In Fig 1E and 1F, two markedly different profiles are shown for the same lung cancer cell line, A549. We hypothesised that differing tissue culture protocols in the source laboratories affected amino acid availability. In Fig 1E (A549 a, data from [17], #id: 3312331274) there is little evidence for constrained protein expression. However, in Fig 1F (A549 b, data from [18], #id: 878737823) ‐ with cells described as actively proliferating ‐ a substantial increase in CEAA and EAA proportions (green and red arrows) was observed at lower expression levels, perhaps indicating that proteins with greater proportions of those two amino acid classes were inefficiently translated. A suspected interaction between proliferation rate, amino acid nutritional class and expression was therefore examined in PaxDB expression data from 26 cell lines (listed in Methods). Wide provenance, intrinsic cell line expression differences, and uncertain culture conditions at the time of protein isolation required an objective means to stratify cell line data by proliferation rate. A normalised protein expression level was derived for established proliferation marker Ki67 (MKI67) within each cell line (Methods). Cell lines were stratified into 3 groups by this proliferation rate proxy, as well as into 5 fEAA or fCEAA composition classes. When total protein expression levels within each of the resulting fifteen subdivisions were summed and plotted (Fig 1H and 1I), we saw evidence for expression influenced in two ways that are consistent with the organ analyses. Firstly, a proportionately negative influence on expression exists across the full range of fCEAA, which is further intensified (green arrow) during rapid proliferation (Fig 1H). We speculate that proliferation is accompanied by a substantial demand for new protein synthesis in daughter cells and that conditionally essential amino acid biosynthetic pathways are, by definition, unable to meet this situational demand, leading to a shortfall of these amino acids and a consequent impact on protein synthesis of CEAA-rich proteins. Secondly, a modest negative effect of on expression was observed only for those proteins with the very highest fEAA (perhaps determined by the limits of EAA availability in media and their cellular uptake) (Fig 1I).

**EXERCISE DIRECTIONS:** Resume the excerpt on amino acid composition and protein expression in cell lines, starting after its final sentence. The records have no connection to the excerpt on amino acid composition and protein expression.

**EXERCISE DATA:**
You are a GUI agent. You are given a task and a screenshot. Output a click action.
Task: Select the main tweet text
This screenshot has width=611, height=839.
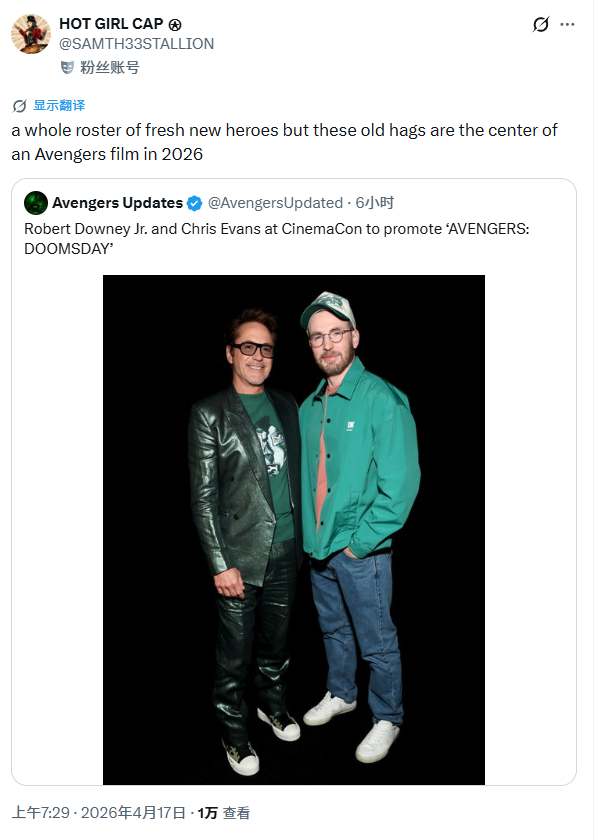280,130
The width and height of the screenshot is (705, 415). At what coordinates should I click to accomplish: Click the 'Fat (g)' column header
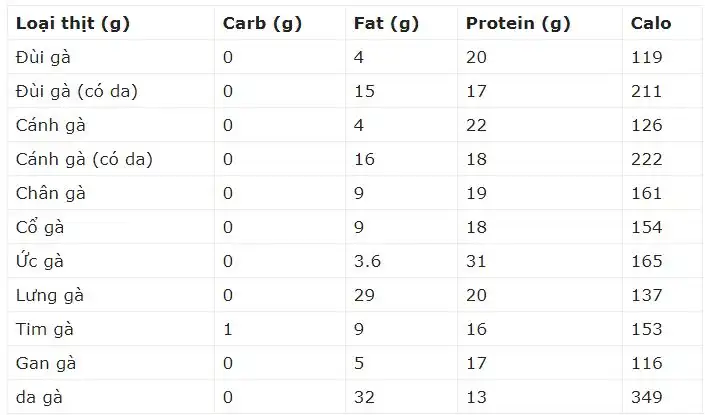pyautogui.click(x=387, y=22)
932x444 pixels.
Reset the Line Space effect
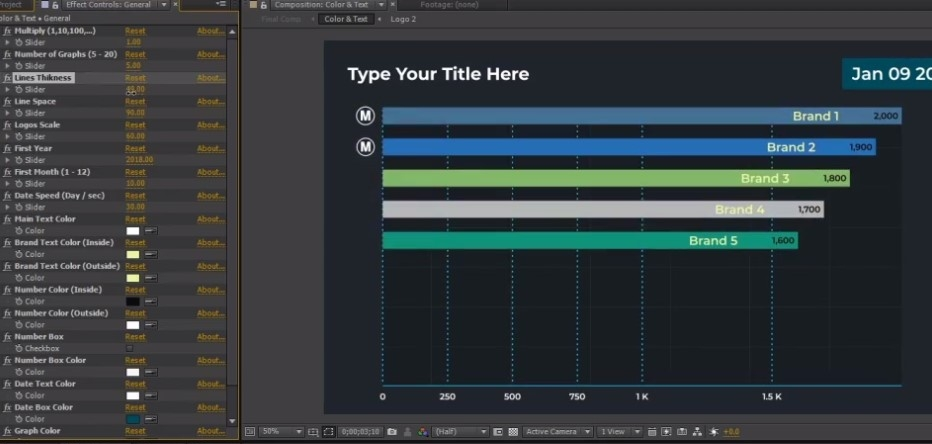tap(135, 102)
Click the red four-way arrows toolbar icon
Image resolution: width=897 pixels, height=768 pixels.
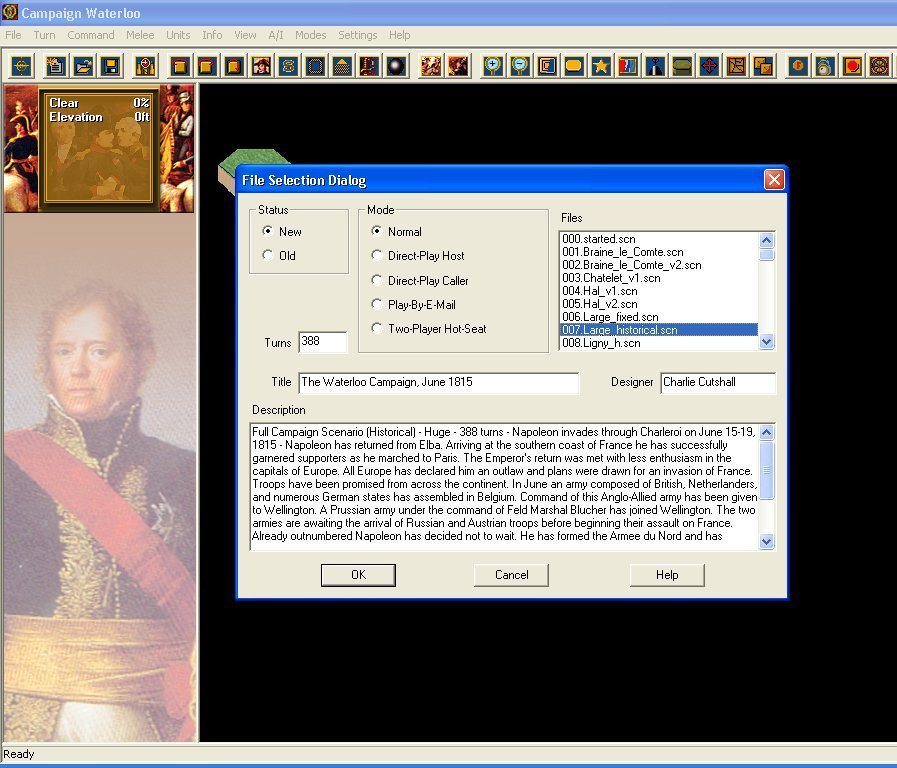pyautogui.click(x=709, y=67)

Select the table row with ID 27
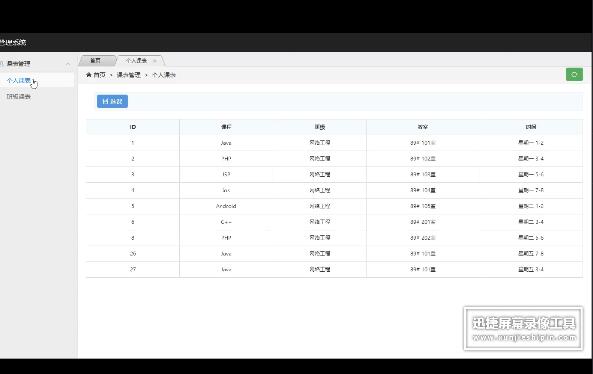[334, 269]
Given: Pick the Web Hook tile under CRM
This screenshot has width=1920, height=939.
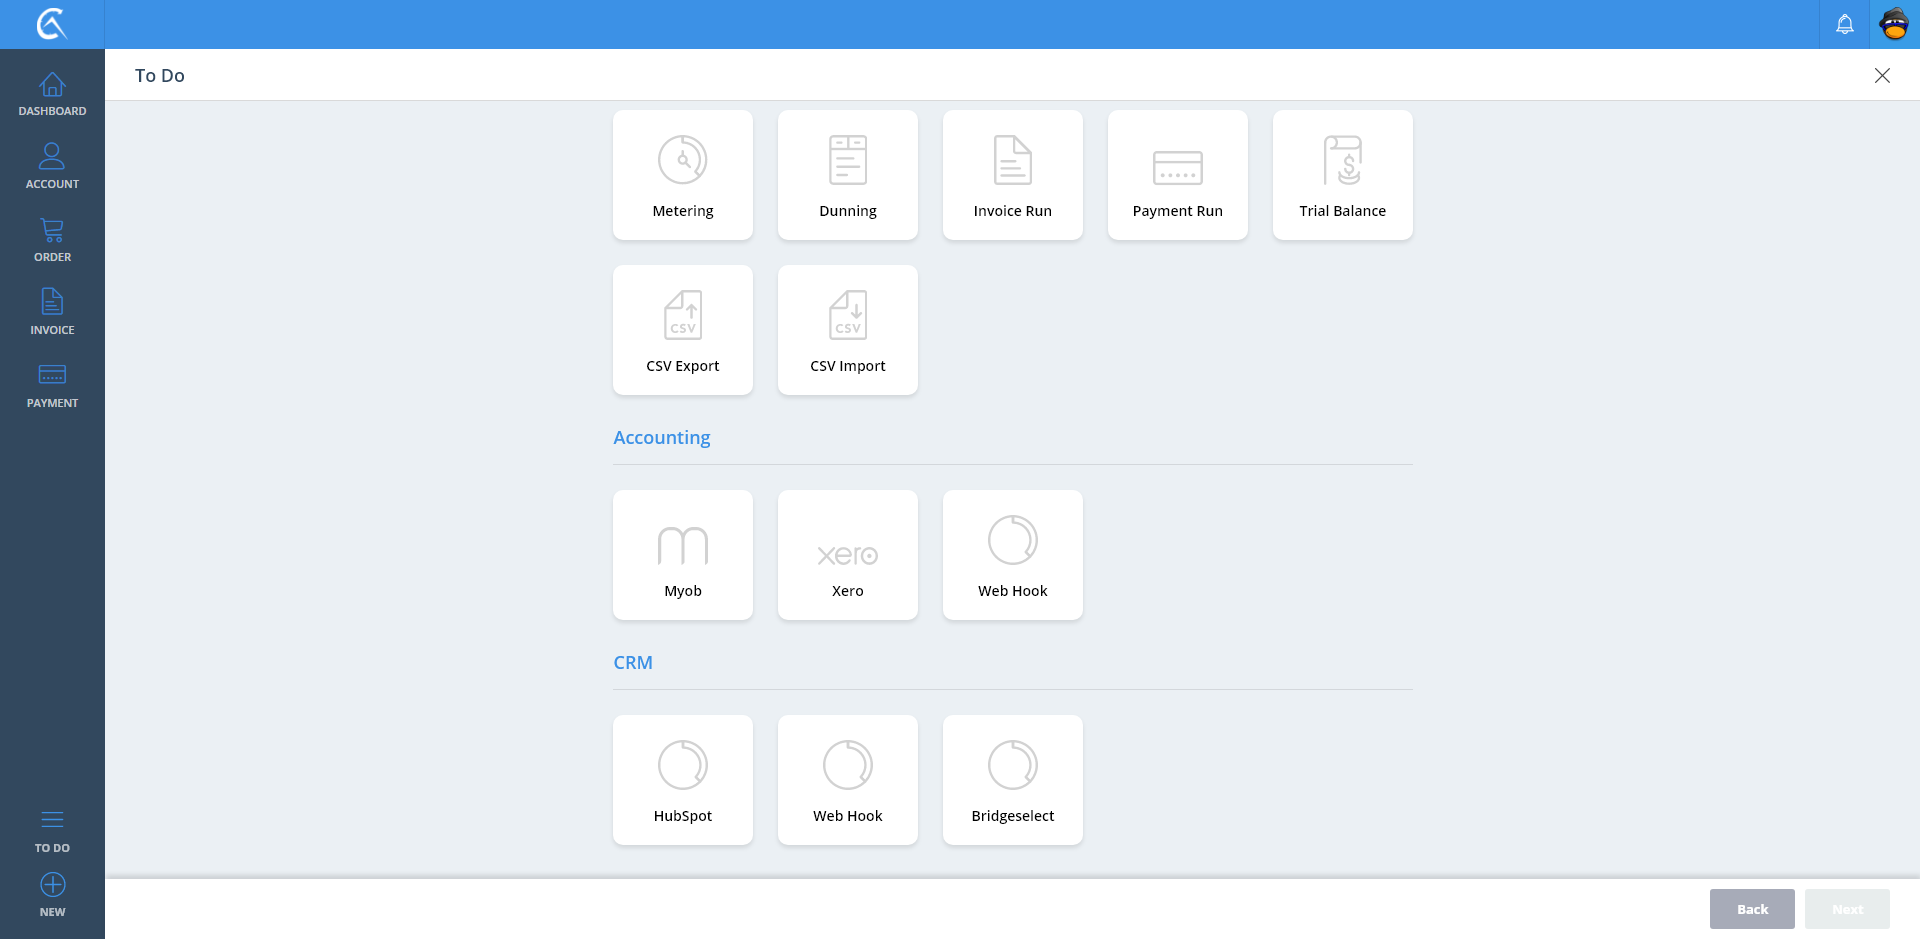Looking at the screenshot, I should pos(847,780).
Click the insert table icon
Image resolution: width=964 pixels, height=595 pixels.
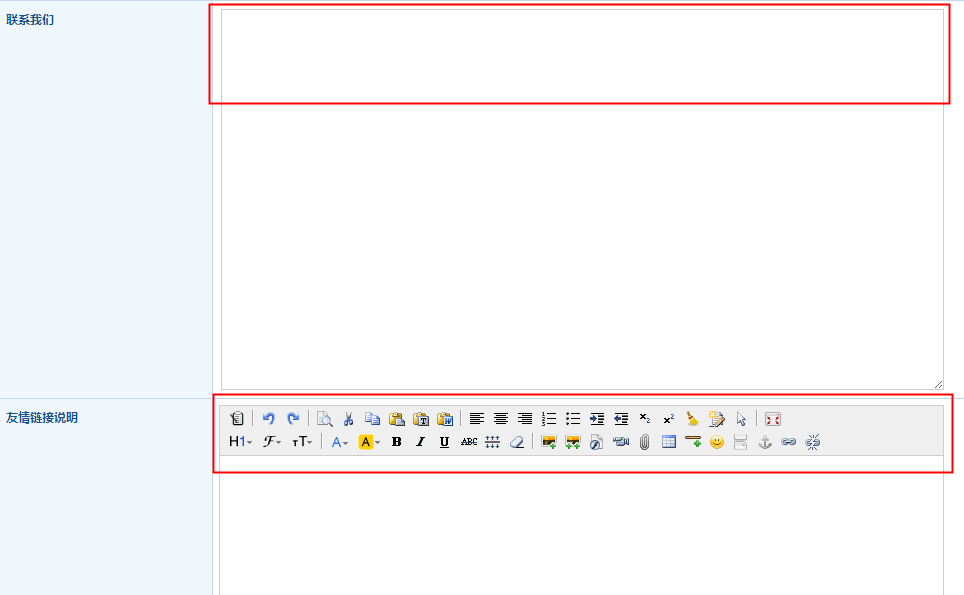669,442
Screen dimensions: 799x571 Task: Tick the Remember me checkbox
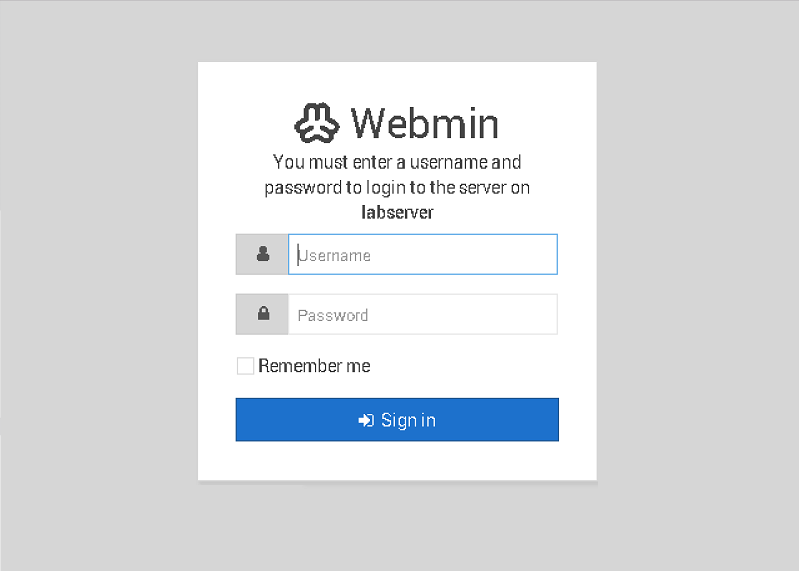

**REPLY:**
Individual amino acid effects on protein expression
We looked beyond nutritional supply constraint effects on amino acid groupings to determine if fundamental effects on protein expression existed at the individual amino acid level. Multiple Linear Regression (MLR) was used to determine individual amino acid frequency effects on expression within the same eight human organs and, in parallel, the root of plant Arabidopsis thaliana, the fungus Saccharomyces cerevisiae, and bacterium Escherichia coli (Fig 2 and S1 File). The individual amino acid effects on expression were substantially conserved in scale and direction between human organs and across species. Increased representation of amino acids lysine (K), glycine (G), alanine (A), and valine (V) largely correlated with increased expression of a protein, whereas tryptophan (W), arginine (R), cysteine (C), and serine (S), largely correlated with reduced expression. Human-specific inhibitory effects were seen for isoleucine (I) and proline (P), and methionine (M) was consistently inhibitory in non-animal species. Aspartate (D) only showed a positive influence in humans. These MLR models are statistically highly significant, but only generate modest r2 values within a range of 0.02 to 0.13 for global prediction of protein expression in the absence of mRNA expression data or nutritional deficiency. We noted that the largest r2 values were observed for human ovary, heart, and testis, all represented within the subgroup represented in Figs 1B and S1A, and for the two microorganisms cultured in proliferation-driving conditions. This suggested that there may be overlapping effects between the two models of amino acid effect on expression described here. This finds further support in the over-representation of CEAAs within the group of amino acids showing MLR negative effects. Surprisingly, serine (a NEAA not expected to be limiting) was also negatively associated with expression level. Serine’s vital role as a carbon source for the synthesis of other amino acids, and the pathological consequences of its deficiency in humans has prompted a recent call for its reclassification as a CEAA [19].
[Figure omitted. See PDF.]
Human organ data are shown in the lower section and species data in the upper section. Numbers in cells represent the normalised magnitudes for statistically significant multiple linear regression (MLR) coefficients for each amino acid in each species or organ. Amino acids have been ordered left-to-right from greatest average negative effect (shades of red) to greatest average positive effect (shades of green) on protein expression. Human amino acid nutritional class assignments are shown at the top. Adjusted correlation values and statistical significance are shown on the extreme right for each of the 11 MLRs. See S1 File for full MLR data.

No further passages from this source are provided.